(Source data)

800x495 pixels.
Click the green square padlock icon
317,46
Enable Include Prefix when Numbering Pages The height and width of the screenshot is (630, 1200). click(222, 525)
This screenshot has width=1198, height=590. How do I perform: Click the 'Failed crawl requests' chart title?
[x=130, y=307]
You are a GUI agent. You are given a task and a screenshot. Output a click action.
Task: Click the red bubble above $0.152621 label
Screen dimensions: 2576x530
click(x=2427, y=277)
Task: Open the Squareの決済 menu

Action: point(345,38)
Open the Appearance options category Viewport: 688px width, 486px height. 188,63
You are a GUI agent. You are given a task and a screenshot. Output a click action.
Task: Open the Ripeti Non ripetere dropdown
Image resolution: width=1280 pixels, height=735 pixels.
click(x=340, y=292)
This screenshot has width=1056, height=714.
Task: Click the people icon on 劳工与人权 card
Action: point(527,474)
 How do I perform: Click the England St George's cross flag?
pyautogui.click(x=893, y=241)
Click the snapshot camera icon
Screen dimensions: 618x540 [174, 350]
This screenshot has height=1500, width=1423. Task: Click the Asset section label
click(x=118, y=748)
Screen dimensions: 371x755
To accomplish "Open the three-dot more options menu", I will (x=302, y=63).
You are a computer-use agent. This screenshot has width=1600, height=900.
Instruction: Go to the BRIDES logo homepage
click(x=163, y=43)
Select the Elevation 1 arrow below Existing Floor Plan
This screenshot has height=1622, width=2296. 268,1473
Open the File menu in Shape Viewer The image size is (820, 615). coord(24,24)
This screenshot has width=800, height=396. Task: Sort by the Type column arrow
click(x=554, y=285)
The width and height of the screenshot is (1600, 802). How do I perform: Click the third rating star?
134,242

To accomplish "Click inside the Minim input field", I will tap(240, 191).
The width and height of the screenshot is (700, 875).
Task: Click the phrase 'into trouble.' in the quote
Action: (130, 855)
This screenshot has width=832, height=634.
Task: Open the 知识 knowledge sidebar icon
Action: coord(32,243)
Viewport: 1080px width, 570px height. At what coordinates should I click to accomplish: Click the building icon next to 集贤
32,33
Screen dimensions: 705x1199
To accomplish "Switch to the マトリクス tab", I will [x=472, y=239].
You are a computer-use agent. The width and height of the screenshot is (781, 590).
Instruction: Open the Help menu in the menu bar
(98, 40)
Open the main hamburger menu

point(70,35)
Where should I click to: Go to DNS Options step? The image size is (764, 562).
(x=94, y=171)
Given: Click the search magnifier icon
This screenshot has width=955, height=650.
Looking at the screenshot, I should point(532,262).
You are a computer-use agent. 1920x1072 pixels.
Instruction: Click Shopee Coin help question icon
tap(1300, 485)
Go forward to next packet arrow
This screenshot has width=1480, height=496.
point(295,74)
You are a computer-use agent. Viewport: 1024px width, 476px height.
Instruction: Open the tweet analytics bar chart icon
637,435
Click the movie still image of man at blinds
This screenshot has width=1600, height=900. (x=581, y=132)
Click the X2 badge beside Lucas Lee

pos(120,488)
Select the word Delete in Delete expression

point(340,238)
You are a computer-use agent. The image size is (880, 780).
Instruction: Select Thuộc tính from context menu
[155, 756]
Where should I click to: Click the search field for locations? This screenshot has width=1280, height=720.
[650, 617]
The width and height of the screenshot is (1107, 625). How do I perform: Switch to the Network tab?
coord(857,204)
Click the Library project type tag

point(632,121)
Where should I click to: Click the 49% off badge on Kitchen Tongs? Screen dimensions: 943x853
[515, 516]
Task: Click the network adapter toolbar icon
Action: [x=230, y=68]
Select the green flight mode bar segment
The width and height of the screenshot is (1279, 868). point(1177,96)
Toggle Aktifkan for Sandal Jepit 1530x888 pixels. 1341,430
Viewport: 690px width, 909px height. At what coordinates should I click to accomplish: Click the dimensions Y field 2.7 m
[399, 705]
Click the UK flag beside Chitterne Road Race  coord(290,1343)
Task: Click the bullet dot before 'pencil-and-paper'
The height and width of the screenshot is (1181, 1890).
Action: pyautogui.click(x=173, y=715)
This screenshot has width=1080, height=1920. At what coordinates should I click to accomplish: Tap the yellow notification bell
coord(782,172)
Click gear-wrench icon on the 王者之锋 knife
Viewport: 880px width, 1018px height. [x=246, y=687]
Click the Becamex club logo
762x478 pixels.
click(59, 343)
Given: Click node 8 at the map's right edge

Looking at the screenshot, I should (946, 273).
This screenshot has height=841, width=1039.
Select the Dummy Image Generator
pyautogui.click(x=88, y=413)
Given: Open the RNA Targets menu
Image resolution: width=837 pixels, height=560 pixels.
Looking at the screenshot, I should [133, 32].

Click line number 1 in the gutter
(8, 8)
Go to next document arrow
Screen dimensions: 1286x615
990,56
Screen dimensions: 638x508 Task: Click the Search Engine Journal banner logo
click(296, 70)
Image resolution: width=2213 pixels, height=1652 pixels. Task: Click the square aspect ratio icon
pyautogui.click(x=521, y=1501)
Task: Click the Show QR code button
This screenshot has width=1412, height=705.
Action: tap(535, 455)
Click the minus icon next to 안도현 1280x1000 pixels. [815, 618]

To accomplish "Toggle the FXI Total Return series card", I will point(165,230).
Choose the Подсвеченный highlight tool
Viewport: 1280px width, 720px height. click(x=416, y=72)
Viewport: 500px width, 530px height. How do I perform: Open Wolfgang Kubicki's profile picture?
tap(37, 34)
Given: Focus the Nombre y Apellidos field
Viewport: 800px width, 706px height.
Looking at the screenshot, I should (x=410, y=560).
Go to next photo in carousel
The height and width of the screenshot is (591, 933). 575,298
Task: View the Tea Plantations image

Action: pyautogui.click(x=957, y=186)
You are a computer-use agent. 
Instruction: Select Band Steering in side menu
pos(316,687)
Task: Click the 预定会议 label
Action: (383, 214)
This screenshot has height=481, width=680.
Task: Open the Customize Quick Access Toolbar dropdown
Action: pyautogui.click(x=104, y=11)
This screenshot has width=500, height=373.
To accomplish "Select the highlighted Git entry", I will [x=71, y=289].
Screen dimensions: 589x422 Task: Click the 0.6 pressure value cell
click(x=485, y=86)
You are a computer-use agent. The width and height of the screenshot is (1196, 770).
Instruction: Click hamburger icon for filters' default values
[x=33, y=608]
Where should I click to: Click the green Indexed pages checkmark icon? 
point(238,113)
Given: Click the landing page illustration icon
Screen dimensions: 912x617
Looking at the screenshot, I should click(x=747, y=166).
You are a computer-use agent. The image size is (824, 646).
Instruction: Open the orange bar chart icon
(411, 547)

__Problem__: Using the entries above, tally every line that holds the word "Toggle". Answer with that number only.

__Solution for this exercise__: 2